REQUIRED ACTION: Reproduce nothing but the lines from the one containing "Click the black" to the end of the records below, each exactly as written.

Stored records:
★ ★ ★ ★

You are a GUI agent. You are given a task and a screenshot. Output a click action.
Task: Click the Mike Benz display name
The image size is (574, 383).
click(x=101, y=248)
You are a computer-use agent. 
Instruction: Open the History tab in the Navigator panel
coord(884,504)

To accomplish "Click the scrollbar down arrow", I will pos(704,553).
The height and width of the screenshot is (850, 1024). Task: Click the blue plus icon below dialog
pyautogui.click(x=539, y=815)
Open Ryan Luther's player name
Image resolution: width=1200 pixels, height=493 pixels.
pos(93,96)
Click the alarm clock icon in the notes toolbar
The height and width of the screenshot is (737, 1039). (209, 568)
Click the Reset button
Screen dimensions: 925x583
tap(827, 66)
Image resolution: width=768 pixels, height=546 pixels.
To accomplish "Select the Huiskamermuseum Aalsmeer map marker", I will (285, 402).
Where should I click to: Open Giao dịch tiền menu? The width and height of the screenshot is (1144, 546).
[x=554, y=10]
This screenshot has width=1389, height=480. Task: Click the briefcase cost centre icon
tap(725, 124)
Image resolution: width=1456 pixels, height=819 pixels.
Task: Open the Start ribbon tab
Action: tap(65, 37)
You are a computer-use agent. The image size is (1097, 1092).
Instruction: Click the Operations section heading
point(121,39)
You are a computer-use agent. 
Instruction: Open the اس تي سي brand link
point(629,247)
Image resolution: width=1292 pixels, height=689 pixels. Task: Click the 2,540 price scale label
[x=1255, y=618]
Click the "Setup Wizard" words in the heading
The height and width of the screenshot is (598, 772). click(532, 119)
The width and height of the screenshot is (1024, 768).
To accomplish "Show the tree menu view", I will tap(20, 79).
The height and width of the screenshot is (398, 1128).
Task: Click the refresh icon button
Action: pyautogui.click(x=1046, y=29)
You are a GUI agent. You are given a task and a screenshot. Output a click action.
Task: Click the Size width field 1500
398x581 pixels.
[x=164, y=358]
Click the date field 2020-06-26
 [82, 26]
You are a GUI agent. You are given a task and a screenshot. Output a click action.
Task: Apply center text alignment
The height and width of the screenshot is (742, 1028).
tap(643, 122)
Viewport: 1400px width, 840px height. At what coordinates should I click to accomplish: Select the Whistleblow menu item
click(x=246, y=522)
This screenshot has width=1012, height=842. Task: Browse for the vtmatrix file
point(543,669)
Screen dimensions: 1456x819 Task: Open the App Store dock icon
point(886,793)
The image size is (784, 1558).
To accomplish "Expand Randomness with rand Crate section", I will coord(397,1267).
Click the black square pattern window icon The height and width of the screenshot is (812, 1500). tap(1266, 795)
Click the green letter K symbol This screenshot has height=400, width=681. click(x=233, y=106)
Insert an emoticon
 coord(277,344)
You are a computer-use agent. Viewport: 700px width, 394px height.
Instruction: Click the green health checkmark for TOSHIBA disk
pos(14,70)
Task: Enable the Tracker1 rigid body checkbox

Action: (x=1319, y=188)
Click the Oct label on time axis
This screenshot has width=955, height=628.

★ ★ ★ ★

ANSWER BELOW:
Click the black square pattern window icon The height and width of the screenshot is (812, 1500). tap(1266, 795)
Click the green letter K symbol This screenshot has height=400, width=681. click(x=233, y=106)
Insert an emoticon
 coord(277,344)
You are a computer-use agent. Viewport: 700px width, 394px height.
Instruction: Click the green health checkmark for TOSHIBA disk
pos(14,70)
Task: Enable the Tracker1 rigid body checkbox

Action: (x=1319, y=188)
Click the Oct label on time axis
This screenshot has width=955, height=628.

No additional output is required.